Immunocytochemistry of Myf5, MyoD1, and myogenin expression in myogenic precursor cells, early-stage myoblasts, late-stage myoblasts, and differentiating myotubes at days 1–2 (a, b; i, j; q, r), days 3–4 (c, d; k, l; s, t), days 6–7 (e, f; m, n; u, v), and days 9–10 (g, h; o, p; w, x) of culture, respectively. Anti-Myf5, anti-MyoD1, and anti-myogenin detected by fluorescein isothiocyanate (FITC) fluorophore. Total nuclei detected by DAPI. a, b; c, d; e, f; g, h; i, j; k, l; m; n; o, p; q, r; s, t; u, v; and w, x represent identical fields. White arrowheads indicate the same cells between pairs of identical fields. Images are representative of duplicated staining across triplicate experiments. Scale=100 μm. Quantification of Myf5, MyoD1, and myogenin expression across culture period (y). Myf5: one-way ANOVA, P=0.0205, n=12; MyoD1: one-way ANOVA, P=0.4643, n=12; myogenin: one-way ANOVA, P=0.3392. Different letters indicate statistical differences at P<0.05 by Bonferroni’s post hoc test.

Figure 5

Immunocytochemistry of myostatin expression in myogenic precursor cells (a, b) and early-stage myoblasts at days 3–4 (c, d), respectively; and late-stage myoblasts and differentiating myotubes at day 6 (e, f) and day 9 (g, h) of culture, respectively. Anti-myostatin detected by fluorescein isothiocyanate (FITC) fluorophore.

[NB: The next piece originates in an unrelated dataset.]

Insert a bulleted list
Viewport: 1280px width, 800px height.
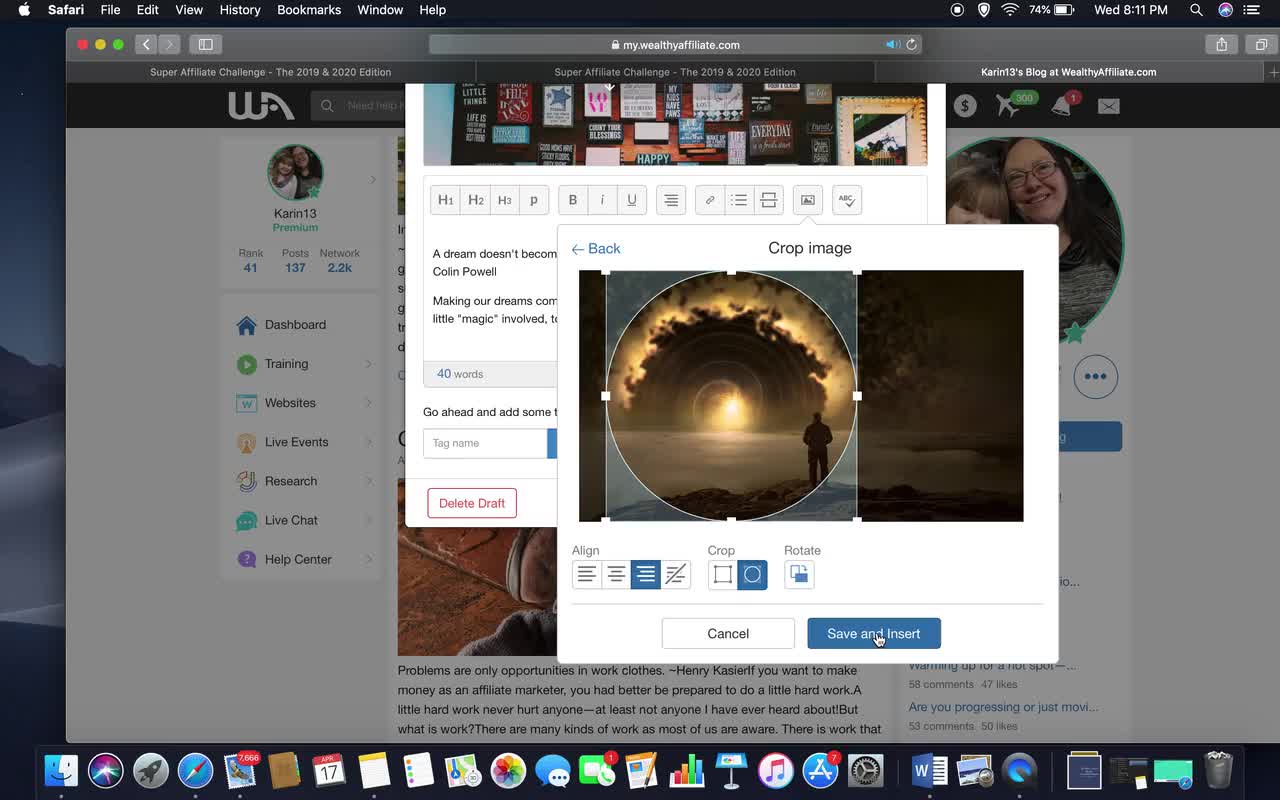[738, 200]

Total nuclei detected by DAPI. a, b; c, d; e, f; and g, h represent identical fields. White arrowheads indicate the same cells between pairs of identical fields. Images are representative of duplicated staining across triplicate experiments. Scale=100 μm. Quantification of myostatin expression (i), myostatin: one-way ANOVA, P=0.0589, n=12.

Figure 6

a, Total giant danio MPCs and myoblasts detected in vitro by 4′,6-diamidino-2-phenylindole nuclear staining over the culture period (black) and proliferation of giant danio myogenic precursor cells and myoblasts as determined by the percentage of 5-bromodeoxyuridine (BrdU)-positive nuclei (red), *P<0.0001 by one-way ANOVA; and b, percent-change in total cells present (white) or BrdU⁺ cells (black) between X and Y days (i.e., days X–Y).

Figure 7

Schematic of relative cell proliferation (red) and expression levels of paired-box factors, myogenic precursor cell-specific markers (red), myogenic regulatory factors, and myostatin (green) in giant danio myogenic precursor cells, myoblasts, and differentiating myotubes.